Answering your question requires knowing why you were asked to write those tests. Unlike solving applied math problems, we usually do not write automated UI tests for the sheer pleasure or the intellectual challenge. I assume you were asked to write them, in that style, for a reason. If there is a reason to believe the UI is particularly buggy and that it is easier to test the UI automatically than manually, it may make sense to write them.
Sometimes testers resort to automatic UI testing for the wrong reasons. The reasoning usually goes something like this: the UI is ultimately the interface the user will interact with, bugs in the business logic will not necessarily be triggered by how the UI uses it, and when you test the UI, you test the business logic at the same time. However, a well-architected application will separate the UI from the business logic. It is usually better to use API-level tests for the business logic; the tests will be faster and better able to take advantage of API-level diagnostics that are not available in the UI. They will also be insulated from UI changes (although of course they will not be insulated from API changes).

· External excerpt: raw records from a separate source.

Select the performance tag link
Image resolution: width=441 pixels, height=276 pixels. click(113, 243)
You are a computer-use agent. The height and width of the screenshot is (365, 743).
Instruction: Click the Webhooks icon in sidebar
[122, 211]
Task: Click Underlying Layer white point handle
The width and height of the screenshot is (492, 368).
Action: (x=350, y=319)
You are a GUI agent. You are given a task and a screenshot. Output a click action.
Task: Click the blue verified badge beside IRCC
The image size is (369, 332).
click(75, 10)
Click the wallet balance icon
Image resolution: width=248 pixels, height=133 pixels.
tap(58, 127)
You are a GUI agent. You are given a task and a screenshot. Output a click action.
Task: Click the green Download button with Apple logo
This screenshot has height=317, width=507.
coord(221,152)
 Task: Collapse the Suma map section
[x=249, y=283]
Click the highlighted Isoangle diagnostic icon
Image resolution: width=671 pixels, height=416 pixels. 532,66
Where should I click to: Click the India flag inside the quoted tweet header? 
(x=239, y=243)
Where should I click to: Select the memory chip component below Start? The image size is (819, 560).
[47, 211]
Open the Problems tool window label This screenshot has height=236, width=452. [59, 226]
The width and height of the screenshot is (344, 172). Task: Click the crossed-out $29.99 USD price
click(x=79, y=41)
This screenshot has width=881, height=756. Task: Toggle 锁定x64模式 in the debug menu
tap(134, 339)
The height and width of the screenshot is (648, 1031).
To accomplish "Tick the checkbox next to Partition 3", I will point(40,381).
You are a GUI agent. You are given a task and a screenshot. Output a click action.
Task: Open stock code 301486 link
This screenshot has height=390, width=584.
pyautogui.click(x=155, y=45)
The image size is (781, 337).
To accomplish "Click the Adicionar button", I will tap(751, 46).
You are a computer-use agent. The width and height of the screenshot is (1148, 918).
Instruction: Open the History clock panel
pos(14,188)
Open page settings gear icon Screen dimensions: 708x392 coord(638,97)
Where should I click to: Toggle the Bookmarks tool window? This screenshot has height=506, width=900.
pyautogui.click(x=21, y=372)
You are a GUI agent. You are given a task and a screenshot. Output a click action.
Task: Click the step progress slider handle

You have been in SQA for a while, so I suspect you already know this, but I will mention it for completeness. A line of reasoning promoted by some tool vendors and UI automation evangelists goes like this: automation is hard because it requires programming, but these days there are great capture/playback tools that enable creating automated UI test suites quickly with a minimum of programming knowledge. You did not say what kind of technology you would use to write those tests, but if you are considering using capture/playback, you may want to read some other questions on that subject in this forum.